[Records excerpted from a collection]
====

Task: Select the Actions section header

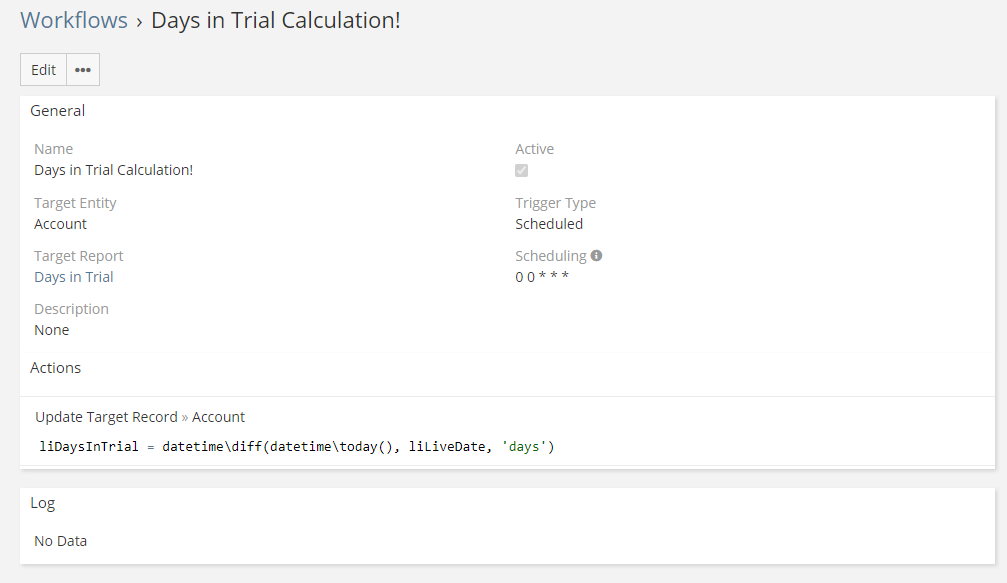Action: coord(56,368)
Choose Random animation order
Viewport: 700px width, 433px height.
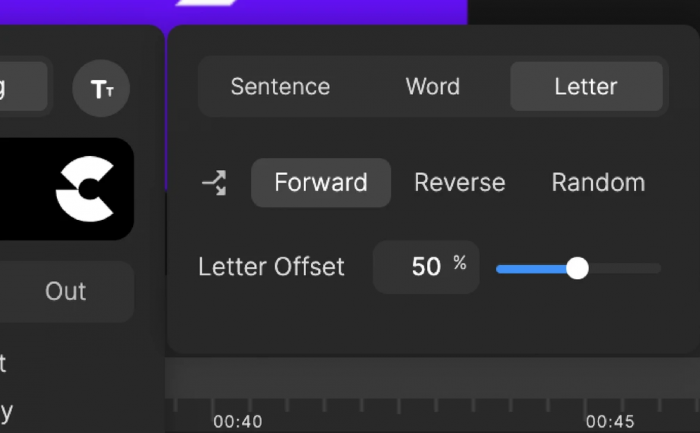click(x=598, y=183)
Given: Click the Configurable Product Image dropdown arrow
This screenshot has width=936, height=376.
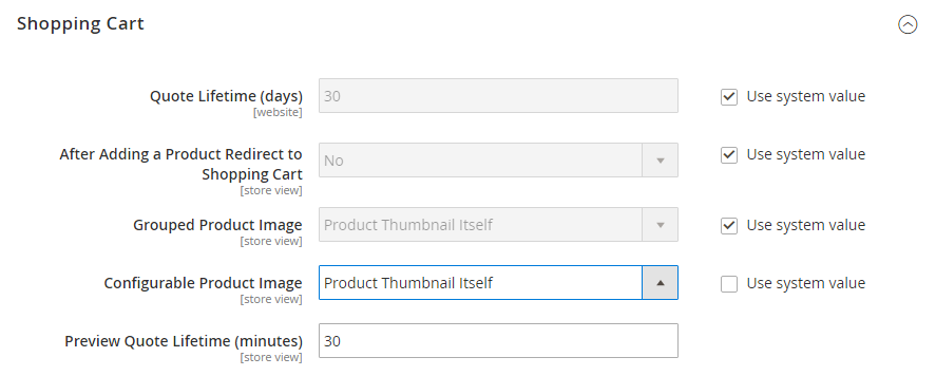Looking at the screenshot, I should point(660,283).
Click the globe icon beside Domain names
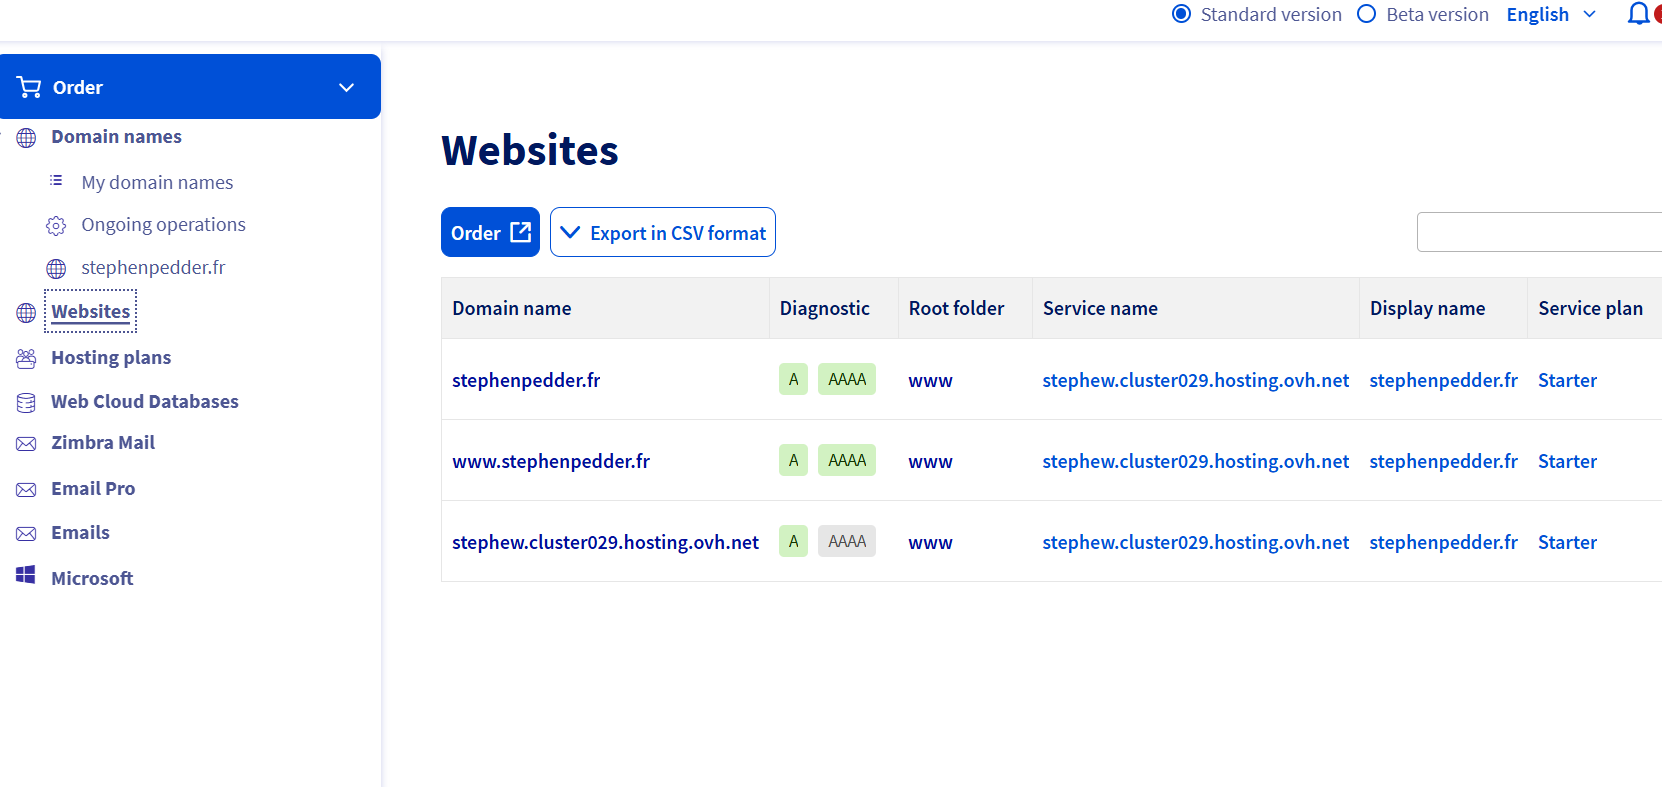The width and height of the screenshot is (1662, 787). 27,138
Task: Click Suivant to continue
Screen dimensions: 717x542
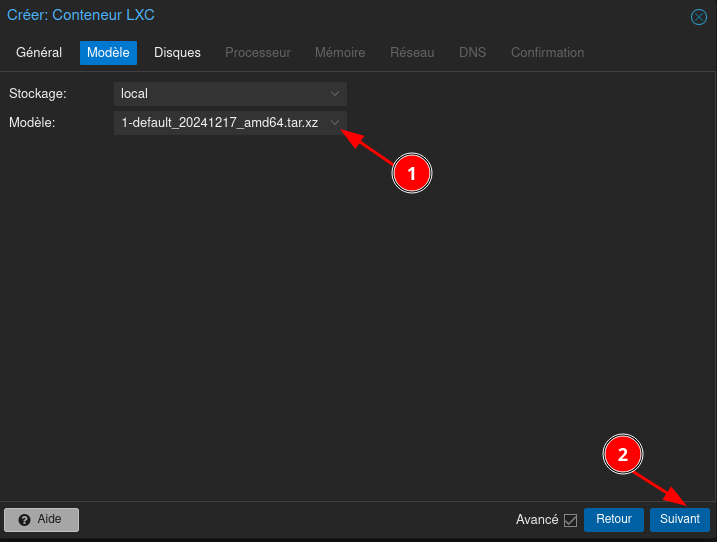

====

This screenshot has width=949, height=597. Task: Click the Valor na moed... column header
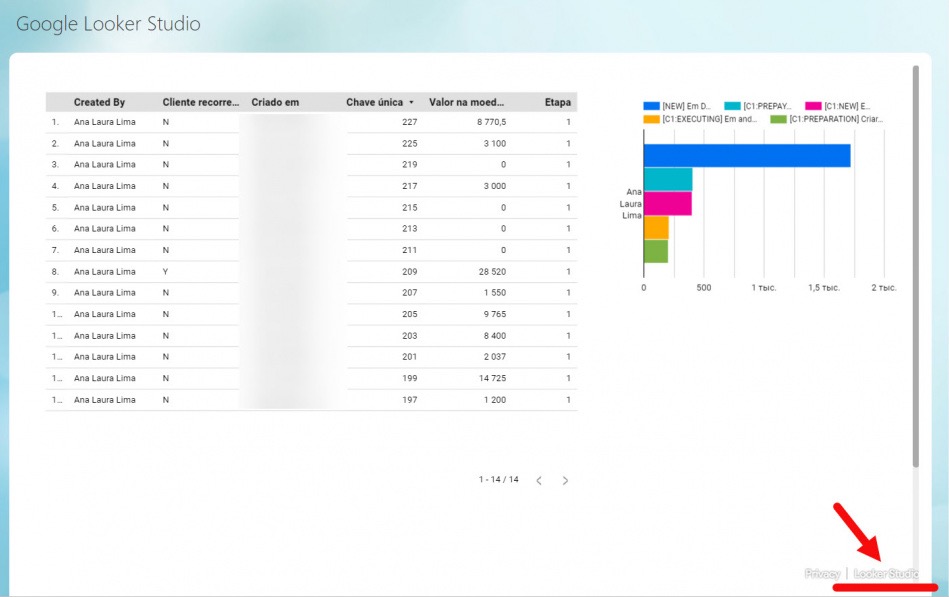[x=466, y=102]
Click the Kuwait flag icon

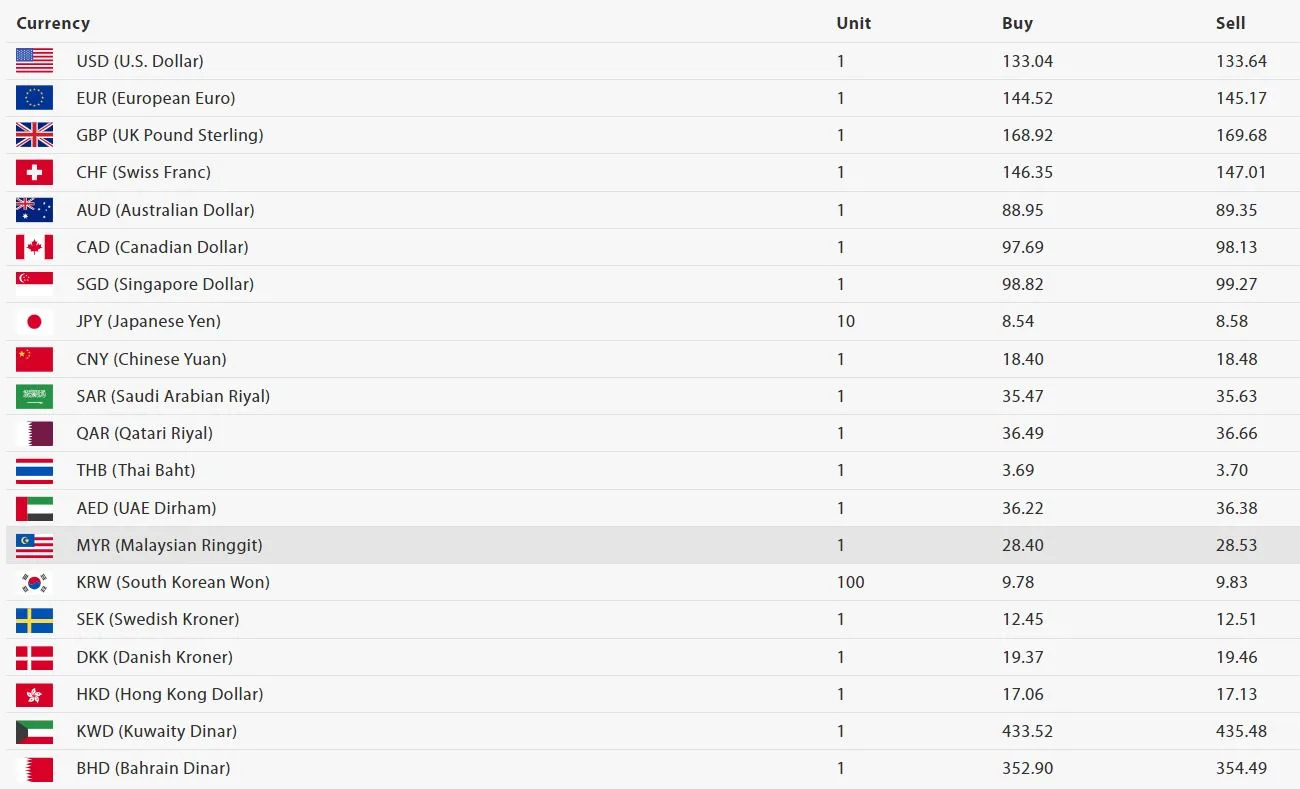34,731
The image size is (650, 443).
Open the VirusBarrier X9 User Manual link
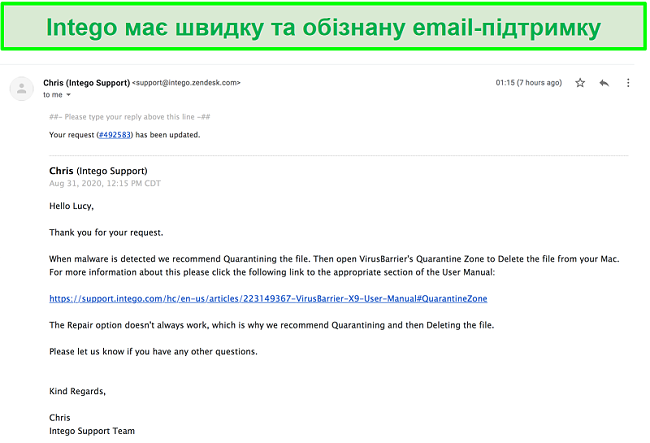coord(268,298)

====

An exact copy of the lines above from the one with "Task: Select the Actions section header" up to and including the one with "Screen dimensions: 717x542" is required; reproduce only those lines, omitting all pictures.

Task: Select the Actions section header

Action: coord(56,368)
Choose Random animation order
Viewport: 700px width, 433px height.
click(x=598, y=183)
Given: Click the Configurable Product Image dropdown arrow
This screenshot has width=936, height=376.
Looking at the screenshot, I should point(660,283).
Click the globe icon beside Domain names
The width and height of the screenshot is (1662, 787). 27,138
Task: Click Suivant to continue
Screen dimensions: 717x542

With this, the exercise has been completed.